As the largest outsource coding provider in the country we have identified trends and gained unique insights from our coders throughout the transition to ICD-10. We are sharing these insights with the broader HIM Community through our bi-weekly blog series “ICD-10 Quick Tips.”
The subject matter for this series is currated based on the trending topics in our online question and answer system which services over 1,200 of our HIM professionals. Our Subject Matter Experts have an average of 20 years of experience and are considered leaders in their field.
This week’s post comes from National Compliance and Quality Audit Manager, Melissa McLeod, CDIP, CCDS, CCS, CPC, CPC-1, and AHIMA Approved ICD-10 Trainer.
As promised in our last blog, today we are going to jump into some OB/GYN coding. As always, it is important to start with the basics: in PCS coding, only procedures performed on the products of conception are included in the obstetrics section. Procedures performed on a pregnant female other than the products of conception are coded to a root operation in the medical and surgical section of ICD-10-PCS.
Does that seem clear as mud? It is actually not as complicated as it seems. If you take a look in the ICD-10-PCS manual there are three pages in the obstetrics section dedicated to the topic, so it is not difficult to determine which chapter you should be using for coding.
Episode of Care
The episode of care is no longer a secondary axis (postpartum, antepartum, delivered); instead ICD-10-CM codes are identified by the trimester in which the condition occurred. Assignment of the final character for trimester should be based on the provider’s documentation of the trimester (or number of weeks) for the current admission/encounter. This applies to the assignment of trimester for pre-existing conditions as well as those that develop during or are due to the pregnancy.
Trimesters are calculated on completed weeks of gestation.
For example: 29 weeks and 6 days gestation is coded as 29 weeks gestation
Each category that includes codes for trimester has a code for “unspecified trimester.” The “unspecified trimester” code should rarely be used, such as when the documentation in the record is insufficient to determine the trimester and it is not possible to obtain clarification.
In instances when a patient is admitted to a hospital for complications of pregnancy during one trimester and remains in the hospital into a subsequent trimester, the trimester character for the antepartum complication code should be assigned on the basis of the trimester when the complication developed, not the trimester of the discharge.

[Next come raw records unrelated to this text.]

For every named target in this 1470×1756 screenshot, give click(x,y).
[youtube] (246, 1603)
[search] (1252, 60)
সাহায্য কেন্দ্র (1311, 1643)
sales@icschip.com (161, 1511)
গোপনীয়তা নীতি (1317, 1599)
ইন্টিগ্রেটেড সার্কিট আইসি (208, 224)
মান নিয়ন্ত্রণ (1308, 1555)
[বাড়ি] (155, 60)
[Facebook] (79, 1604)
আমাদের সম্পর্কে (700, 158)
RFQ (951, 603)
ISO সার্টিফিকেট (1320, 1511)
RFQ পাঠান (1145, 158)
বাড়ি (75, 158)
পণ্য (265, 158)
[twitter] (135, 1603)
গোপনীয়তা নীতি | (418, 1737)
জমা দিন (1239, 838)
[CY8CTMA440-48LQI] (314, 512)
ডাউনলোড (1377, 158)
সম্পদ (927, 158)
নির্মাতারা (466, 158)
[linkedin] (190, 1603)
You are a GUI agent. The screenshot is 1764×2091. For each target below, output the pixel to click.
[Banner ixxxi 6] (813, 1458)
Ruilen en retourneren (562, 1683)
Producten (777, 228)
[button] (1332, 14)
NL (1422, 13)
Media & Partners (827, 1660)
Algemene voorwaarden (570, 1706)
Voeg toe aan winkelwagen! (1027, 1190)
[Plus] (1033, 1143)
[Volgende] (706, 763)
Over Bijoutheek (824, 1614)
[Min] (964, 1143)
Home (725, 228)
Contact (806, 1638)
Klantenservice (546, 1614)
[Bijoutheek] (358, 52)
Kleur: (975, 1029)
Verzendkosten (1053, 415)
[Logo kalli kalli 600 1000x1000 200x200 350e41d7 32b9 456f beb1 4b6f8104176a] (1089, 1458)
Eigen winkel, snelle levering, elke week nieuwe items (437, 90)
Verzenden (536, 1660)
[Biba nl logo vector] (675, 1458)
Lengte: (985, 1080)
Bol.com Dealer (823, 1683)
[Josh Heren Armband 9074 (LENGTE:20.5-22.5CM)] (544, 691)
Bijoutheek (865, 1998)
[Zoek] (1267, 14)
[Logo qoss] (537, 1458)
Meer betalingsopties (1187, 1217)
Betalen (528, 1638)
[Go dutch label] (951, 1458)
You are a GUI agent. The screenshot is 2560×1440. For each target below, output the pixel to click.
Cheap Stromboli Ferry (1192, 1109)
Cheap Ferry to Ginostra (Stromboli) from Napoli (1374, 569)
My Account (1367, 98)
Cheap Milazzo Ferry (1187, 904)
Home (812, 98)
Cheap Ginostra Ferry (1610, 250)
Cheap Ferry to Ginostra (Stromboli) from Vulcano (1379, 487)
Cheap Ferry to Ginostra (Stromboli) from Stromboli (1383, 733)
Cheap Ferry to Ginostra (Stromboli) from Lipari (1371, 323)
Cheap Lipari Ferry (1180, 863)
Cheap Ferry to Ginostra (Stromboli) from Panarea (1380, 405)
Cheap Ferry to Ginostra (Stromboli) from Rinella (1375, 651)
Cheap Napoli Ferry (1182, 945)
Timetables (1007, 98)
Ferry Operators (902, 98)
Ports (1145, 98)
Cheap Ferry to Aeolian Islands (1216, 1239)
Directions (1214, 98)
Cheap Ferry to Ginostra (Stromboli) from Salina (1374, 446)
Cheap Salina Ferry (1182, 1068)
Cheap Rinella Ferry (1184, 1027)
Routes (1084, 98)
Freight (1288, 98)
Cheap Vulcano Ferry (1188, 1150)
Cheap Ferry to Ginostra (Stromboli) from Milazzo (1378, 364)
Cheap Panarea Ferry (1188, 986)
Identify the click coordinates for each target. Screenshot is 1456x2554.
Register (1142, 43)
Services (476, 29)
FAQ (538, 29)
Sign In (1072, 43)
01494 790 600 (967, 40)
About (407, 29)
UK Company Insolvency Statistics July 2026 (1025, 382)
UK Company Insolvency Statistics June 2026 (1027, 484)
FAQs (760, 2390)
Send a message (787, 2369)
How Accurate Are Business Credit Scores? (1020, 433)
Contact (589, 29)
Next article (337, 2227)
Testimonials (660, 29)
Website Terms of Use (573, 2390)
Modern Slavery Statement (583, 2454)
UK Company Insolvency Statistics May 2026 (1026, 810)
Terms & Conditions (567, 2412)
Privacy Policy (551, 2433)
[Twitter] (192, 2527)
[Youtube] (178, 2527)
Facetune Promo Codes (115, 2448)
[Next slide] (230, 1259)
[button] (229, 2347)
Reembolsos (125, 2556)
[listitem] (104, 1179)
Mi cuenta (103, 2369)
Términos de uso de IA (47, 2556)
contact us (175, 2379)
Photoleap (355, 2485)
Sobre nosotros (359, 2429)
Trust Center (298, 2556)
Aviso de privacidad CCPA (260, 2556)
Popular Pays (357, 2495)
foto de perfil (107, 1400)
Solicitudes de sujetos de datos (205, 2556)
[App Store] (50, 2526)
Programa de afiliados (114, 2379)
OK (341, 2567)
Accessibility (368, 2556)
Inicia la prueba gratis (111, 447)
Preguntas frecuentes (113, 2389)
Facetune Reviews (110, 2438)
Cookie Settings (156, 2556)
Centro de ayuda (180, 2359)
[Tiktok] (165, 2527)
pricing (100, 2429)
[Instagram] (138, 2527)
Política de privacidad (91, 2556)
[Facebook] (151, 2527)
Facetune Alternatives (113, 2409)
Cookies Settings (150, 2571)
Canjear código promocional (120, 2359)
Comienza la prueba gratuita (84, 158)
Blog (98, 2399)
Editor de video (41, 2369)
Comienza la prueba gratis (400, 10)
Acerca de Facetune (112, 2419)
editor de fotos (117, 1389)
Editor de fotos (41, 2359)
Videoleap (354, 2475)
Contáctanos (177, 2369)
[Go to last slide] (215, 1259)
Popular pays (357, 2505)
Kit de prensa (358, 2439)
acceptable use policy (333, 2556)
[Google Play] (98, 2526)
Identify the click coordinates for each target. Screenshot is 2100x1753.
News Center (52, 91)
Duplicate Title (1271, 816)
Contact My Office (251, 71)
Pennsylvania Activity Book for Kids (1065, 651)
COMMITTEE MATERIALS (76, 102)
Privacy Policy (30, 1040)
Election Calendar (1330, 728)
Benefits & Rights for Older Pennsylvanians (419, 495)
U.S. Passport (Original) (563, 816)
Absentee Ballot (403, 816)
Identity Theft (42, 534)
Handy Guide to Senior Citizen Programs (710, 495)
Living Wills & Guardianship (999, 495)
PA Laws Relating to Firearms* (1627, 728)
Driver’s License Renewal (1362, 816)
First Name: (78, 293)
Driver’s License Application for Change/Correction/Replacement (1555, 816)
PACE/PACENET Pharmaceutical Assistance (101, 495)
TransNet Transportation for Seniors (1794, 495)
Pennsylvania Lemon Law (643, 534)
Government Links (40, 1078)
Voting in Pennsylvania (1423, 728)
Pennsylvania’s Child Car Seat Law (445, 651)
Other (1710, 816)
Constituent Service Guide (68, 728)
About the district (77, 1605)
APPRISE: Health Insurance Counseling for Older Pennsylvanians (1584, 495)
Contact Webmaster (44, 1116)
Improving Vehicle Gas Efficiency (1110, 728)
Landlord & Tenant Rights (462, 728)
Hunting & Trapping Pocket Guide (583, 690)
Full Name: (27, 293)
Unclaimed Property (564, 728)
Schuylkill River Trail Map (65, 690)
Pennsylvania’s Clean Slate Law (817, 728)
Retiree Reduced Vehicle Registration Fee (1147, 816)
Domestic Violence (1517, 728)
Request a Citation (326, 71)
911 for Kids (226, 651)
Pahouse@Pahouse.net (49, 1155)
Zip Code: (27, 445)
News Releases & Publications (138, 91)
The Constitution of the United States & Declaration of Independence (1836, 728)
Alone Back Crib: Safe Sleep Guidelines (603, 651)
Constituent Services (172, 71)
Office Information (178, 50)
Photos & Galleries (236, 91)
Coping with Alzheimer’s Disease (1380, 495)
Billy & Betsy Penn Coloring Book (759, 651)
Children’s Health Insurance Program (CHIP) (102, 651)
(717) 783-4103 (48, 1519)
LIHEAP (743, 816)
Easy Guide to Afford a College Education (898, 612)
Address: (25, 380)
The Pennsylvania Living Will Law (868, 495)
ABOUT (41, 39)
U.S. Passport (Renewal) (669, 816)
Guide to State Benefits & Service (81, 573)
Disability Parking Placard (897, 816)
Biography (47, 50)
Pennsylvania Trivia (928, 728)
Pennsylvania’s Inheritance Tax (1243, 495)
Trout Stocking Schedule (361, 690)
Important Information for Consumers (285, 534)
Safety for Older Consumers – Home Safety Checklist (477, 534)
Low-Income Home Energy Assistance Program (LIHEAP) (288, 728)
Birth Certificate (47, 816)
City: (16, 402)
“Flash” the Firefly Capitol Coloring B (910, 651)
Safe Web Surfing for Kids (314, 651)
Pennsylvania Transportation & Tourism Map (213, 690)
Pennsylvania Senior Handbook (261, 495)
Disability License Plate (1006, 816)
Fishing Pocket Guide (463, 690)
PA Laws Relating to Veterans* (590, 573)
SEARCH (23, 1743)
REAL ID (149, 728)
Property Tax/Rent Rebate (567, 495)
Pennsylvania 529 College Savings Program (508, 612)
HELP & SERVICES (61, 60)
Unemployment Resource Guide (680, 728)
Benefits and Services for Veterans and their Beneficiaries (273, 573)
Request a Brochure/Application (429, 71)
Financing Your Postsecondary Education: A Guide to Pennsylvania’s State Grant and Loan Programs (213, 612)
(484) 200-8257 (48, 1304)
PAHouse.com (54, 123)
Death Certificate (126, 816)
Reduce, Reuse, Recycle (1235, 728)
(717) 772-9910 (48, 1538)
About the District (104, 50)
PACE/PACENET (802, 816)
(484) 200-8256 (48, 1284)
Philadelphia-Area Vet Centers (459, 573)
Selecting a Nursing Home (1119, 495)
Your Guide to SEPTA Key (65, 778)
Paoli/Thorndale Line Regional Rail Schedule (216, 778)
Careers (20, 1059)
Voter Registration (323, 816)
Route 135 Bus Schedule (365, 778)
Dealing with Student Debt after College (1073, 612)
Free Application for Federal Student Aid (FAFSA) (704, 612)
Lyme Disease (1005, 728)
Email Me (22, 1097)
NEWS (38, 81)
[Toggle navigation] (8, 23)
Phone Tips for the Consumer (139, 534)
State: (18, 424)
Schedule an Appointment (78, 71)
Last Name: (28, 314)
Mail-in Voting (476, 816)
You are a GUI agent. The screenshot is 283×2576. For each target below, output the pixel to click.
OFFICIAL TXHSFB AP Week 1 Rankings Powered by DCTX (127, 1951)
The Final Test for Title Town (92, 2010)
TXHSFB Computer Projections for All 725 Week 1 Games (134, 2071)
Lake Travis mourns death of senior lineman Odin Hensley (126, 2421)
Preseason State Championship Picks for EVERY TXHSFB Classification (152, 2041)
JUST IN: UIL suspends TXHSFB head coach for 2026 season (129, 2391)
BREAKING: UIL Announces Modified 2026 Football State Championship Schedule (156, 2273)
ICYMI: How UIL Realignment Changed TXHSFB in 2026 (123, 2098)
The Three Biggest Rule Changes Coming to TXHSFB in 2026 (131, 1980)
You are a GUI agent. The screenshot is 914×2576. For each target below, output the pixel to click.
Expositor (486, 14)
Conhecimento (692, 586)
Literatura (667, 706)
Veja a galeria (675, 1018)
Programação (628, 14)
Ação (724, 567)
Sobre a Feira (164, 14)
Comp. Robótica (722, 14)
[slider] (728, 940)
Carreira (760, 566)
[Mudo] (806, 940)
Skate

If the condition developed prior to the current admission/encounter or represents a pre-existing condition, the trimester character for the trimester at the time of the admission/encounter should be assigned.
Certain categories in Chapter 15 distinguish between conditions of the mother that existed prior to pregnancy (pre-existing) and those that are a direct result of pregnancy. Categories that do not distinguish between pre-existing and pregnancy-related conditions may be used for either. It is acceptable to use codes specifically for the puerperium with codes complicating pregnancy and childbirth if a condition arises postpartum during the delivery encounter.
Complications
It is the provider’s responsibility to state that the condition being treated is not affecting the pregnancy. Therefore, if not stated as incidental or affecting the pregnancy by the Provider, all conditions that occur when the patient is pregnant are complications of pregnancy.
The postpartum period begins immediately after delivery and continues for 6 weeks following delivery. Therefore, a postpartum complication is any complication occurring within the 6-week period. The peripartum period is defined as the last month of pregnancy to 5 months postpartum. Chapter 15 codes may also be used to describe pregnancy-related complications after the peripartum or postpartum period if the provider documents that a condition is pregnancy related.
Codes under subcategory O99.31, Alcohol use complicating pregnancy, childbirth, and the puerperium, should be assigned for any pregnancy case when a mother uses alcohol during the pregnancy or postpartum. A secondary code from category F10, Alcohol related disorders, should also be assigned to identify manifestations of the alcohol use. Similarly, codes under subcategory O99.33, Smoking (tobacco) complicating pregnancy, childbirth, and the puerperium, should be assigned for any pregnancy case when a mother uses any type of tobacco product during the pregnancy or postpartum. A secondary code from category F17, Nicotine dependence, should also be assigned to identify the type of nicotine dependence.
The above guidelines direct you to code tobacco or alcohol use as a complication of pregnancy if these substances were used at all during the pregnancy…even if the patient quit 2 weeks into the pregnancy.
Postpartum Pre-ecclampsia: How is this coded without mention of pre-existing Pre-ecclampsia? Per EAB (Editorial Advisory Board) of Coding Clinic Feb.2016 through a correspondence from one of our Auditors.
Assign Code O90.89 – Other complications of the puerperium, not elsewhere classified
Assign Code I15.8 – Other secondary hypertension
Well that’s enough for this week…I hope you found some information in here that will help you as you continue your journey through the new world of ICD-10!